Something better was needed, and so a better method was created. Commit bb509dd8 last April updated Swift’s data placement method to use a “unique-as-possible” placement. With this new method, deployments are not required to force Swift’s semantics onto a deployment that doesn’t exactly match.
Swift’s unique-as-possible placement works like this: data is placed into tiers–first the availability zone, next the server, and finally the storage volume itself. Replicas of the data are placed so that each replica has as much separation as the deployment allows.
When Swift chooses how to place each replica, it first will choose an availability zone that hasn’t been used. If all availability zones have been chosen, the data will be placed on a unique server in the least used availability zone. Finally, if all servers in all availability zones have been used, then Swift will place replicas on unique drives on the servers.
As an example, suppose you are storing three replicas, and you have two availability zones, each with two servers.

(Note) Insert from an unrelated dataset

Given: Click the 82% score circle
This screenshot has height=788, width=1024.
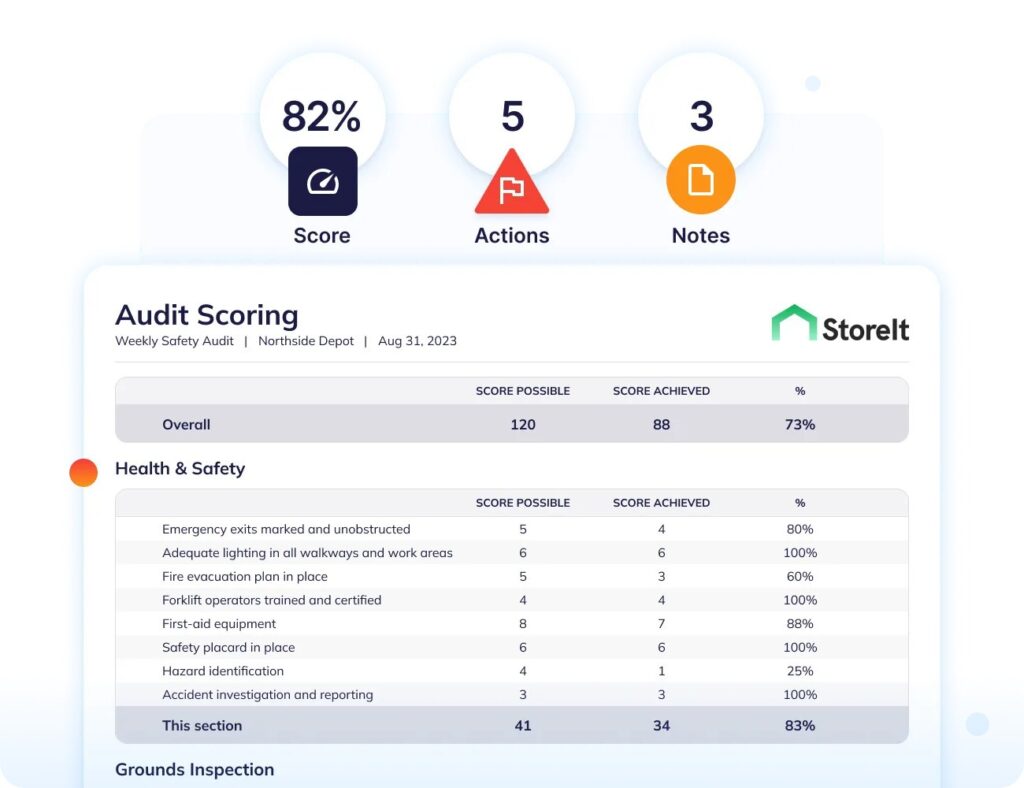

In this example, you can see that there is at least one copy in each availability zone, but no two replicas are on the same server. If, for example, Server C became unavailable for some reason, new writes would use Server B as a handoff node (rather than reusing Server A or Server D), thus keeping a good separation of the data and protecting data durability.
The unique-as-possible placement in Swift gives deployers the flexibility to organize their infrastructure as they choose. Swift can be configured to take advantage of what has been deployed, without requiring that the deployer conform the hardware to the application running on that hardware.